It refers to the obligatory exchanges we share when we first meet people at parties, business functions and events, social activities.
It describes the kind of conversations we have with people at the bus stop, in the shop, at the school gate, queuing for tickets, waiting for the Pilates class or sporting event to start, any situation in which not to speak seems rude, but knowing what to say seems impossible.
What you actually say doesn’t matter a great deal
Making small talk is less about having a conversation and more about taking part in a social ritual. The point of making small talk is not to exchange meaningful observations, or to get to know someone intimately or to be amusing and entertaining (although of course these might all be very welcome outcomes).
The words you use are like a code for saying ‘I’m a friendly person.

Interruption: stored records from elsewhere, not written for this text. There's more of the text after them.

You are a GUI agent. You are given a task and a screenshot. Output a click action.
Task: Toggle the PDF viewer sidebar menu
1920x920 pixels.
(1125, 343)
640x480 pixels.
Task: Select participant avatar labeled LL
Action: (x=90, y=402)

I like to connect with my fellow human beings. I’m not carrying any weapons.’
That’s why the weather is such a popular opening topic for our social encounters. No one expects to hear insightful comments about the climate or detailed analysis of the chill factor. We exchange familiar words about the rain or the cold or the summer, what summer, and this helps us to tune into each other, no matter how fleetingly.
We hear each other’s voices and engage with each other’s presence. We prepare the ground for further, more substantial conversation, if that is appropriate, or we move on, pleased that our small talk has done its job, that we have established brief rapport, and that we are ready to communicate with the next person.
Focus on the other person
Making small talk is easier if you forget about yourself and focus on the other person, who may be feeling just as awkward as you. Listen to what they say and observe their reactions to your comments.
Ask questions to show your interest. It’s a good idea to mix closed and open questions – you don’t want to sound like an interrogator. ‘How do you know James?’ is easier to give a fuller reply to than ‘How long have you known James?’
Give some information back. Not too much – a query about your journey doesn’t mean that someone wants to hear every detail of the tailback on to the motorway and how to shave ten minutes off the journey by driving along cart tracks and how the train was held up for half an hour outside Crewe.
Do make a comment which invites the other person to respond. ‘It was quite a long journey, but it gave me the opportunity to listen to music/listen to the radio/read/chat/knit/draw/enjoy some silence.’
This gives a little offering to your listener, who can then follow up by asking about what music you like listening to or what programmes you enjoy or what you are reading and so on, and tada! There you are, almost having a real conversation!
Listen and pick up points
Concentrate on what is being said and remember little things that you can refer to later. If someone says in passing that they used to go to a particular place for their holidays, or that they know a certain part of the world because their son lives there, or that they were nearly late because they had been gardening or childminding or cooking or finishing a round of golf or working on a presentation, store away the comment to use if the conversation flags.
‘You mentioned gardening earlier. What kind of garden do you have?’
‘How does your son like living in…’
If someone refers to a place, a person, an activity or an item, such as a car, painting, computer, piece of equipment or furniture, it’s probably safe to assume that this is a safe topic to draw on.
Use friendly body language
Keep your body and your head angled towards the person with whom you are speaking. Don’t cross or fold your arms. When you are listening, make eye contact. If they are talking at length and your eyes get tired, shift your gaze for a moment to the side of their face. It will still look like eye contact. Smile or look serious or surprised or questioning according to what is being said. Don’t look over their shoulder for someone more interesting to talk to.
The combination of warm body language and interested questions interspersed with a little self-disclosure will make you an expert in the art of small talk.